So the baking continues. With three upcoming interviews I want to make sure I'm on my game, so I decided to do one of my favorite breads to make--with a twist. I LOVE making baguettes. Wait. Let's be honest...I LOVE EATING baguettes. Making them is Ok. Especially when they're higher hydration, which I find challenging still. But whatever...a challenge is a challenge and I'm not usually one to let that stop me.

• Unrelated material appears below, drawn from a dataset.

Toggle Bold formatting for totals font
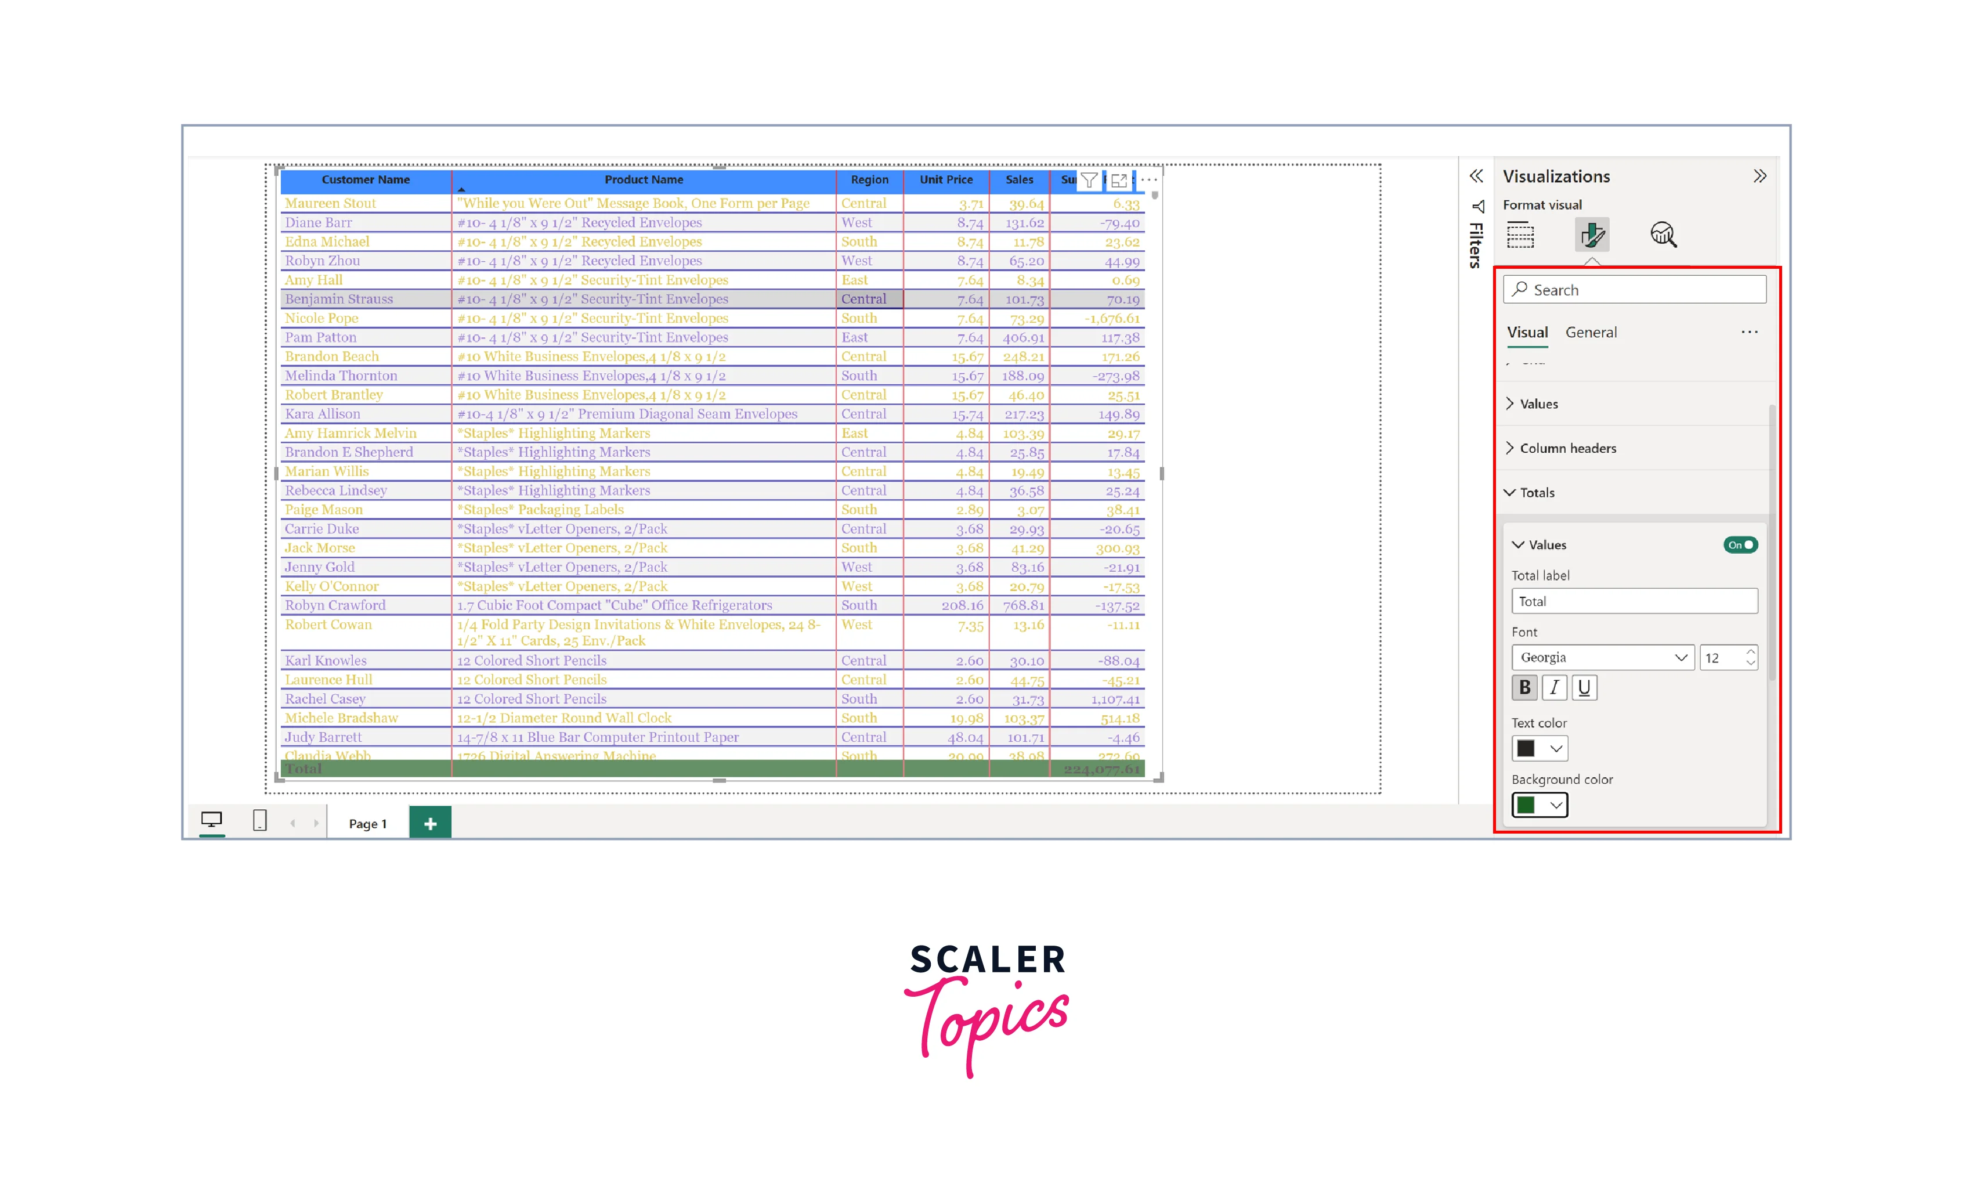Viewport: 1973px width, 1190px height. coord(1525,687)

So I dug out one of my favorite recipes for country baguette--from Martin Philip's wonderful book"Bread Making--A Baker's Journey Home in 75 Recipes" and got at it. And ran immediately into challenge #1: I didn't read his advice on equipment BEFORE buying a scale...so I have what I was comfortable with--one of the older spring type scales that measures down to the ounce...and 100kg increments. But if your familiar with Martin's formulas, they're in ounces. Hey...it's just math, right? So I grabbed pen and paper and got to it:
3 ounces APF
4 ounces water
2 tablespoons (exactly...honest ;) ) sourdough culture (discard? same thing...)
The Rest of the Story:
9 ounces bread flour
2 ounces whole wheat flour (I used hard winter wheat (red) because it seems to work better here)
1/2 tsp salt
1 tsp dry yeast (Martin's idea...not mine but it does seem to deepen the flavor)
the levain I put together last night
Bulk ferment: 2hrs, slap and fold every 20 minutes for the first hour and leave it alone for the second
pre-shape into tubes, rest 15 shape into baguettes
let rise 30 minutes then preheat the over to 500 degrees F (I add a pan with water for steam)
Bake 5 minutes, remove steam, drop temp to 425 and bake for 20 minutes or so more (internal temp of 190-200 degrees F)
Sounds easy enough, right? And it was...until I discovered that I didn't flour my couche *quite* enough. Ugh. So much for the first perfect loaf. And then I realized that I had neglected to MEASURE the baguette shapes against the baguette pan I have--and they were too long. I also made the mistake of trying to pick the first baguette up from the ends (hey...I was gentle!). I KNOW BETTER. It proceeded to droop in the center--making it even longer! GREAT! I threw that loaf at the pan in disgust (gently!) and ROLLED the next one out of the couche. Still too long, but much better. Rinse and repeat with contestant number 3, adjusting the last two onto the pan and resigning myself to making croutons. Finally, I grab my $8 lame and *try* to make good, solid cuts, but the tool fails me again (it's curved and I've never been able to get the foolish curve thing figured out). Croutons are looking really good...besides I love them on salad. BUT...it didn't take long for the baguettes to spring in the oven and the result wasn't quite as terrible as I thought it would be. Would I serve them to company? Not without cutting them (into croutons) but hey, it's dang tasty!
FLOUR THE COUCHE! The result of not doing it are...ummm...messy.
If you have a pan that's 12 inches in length, 16 inch baguettes don't work so well regardless of how good of an idea it may seem (i.e. measure twice, cut once!)
find a new lame.
And on a positive note, the more challenging the dough is to work with, the better the resulting bread when you get it right.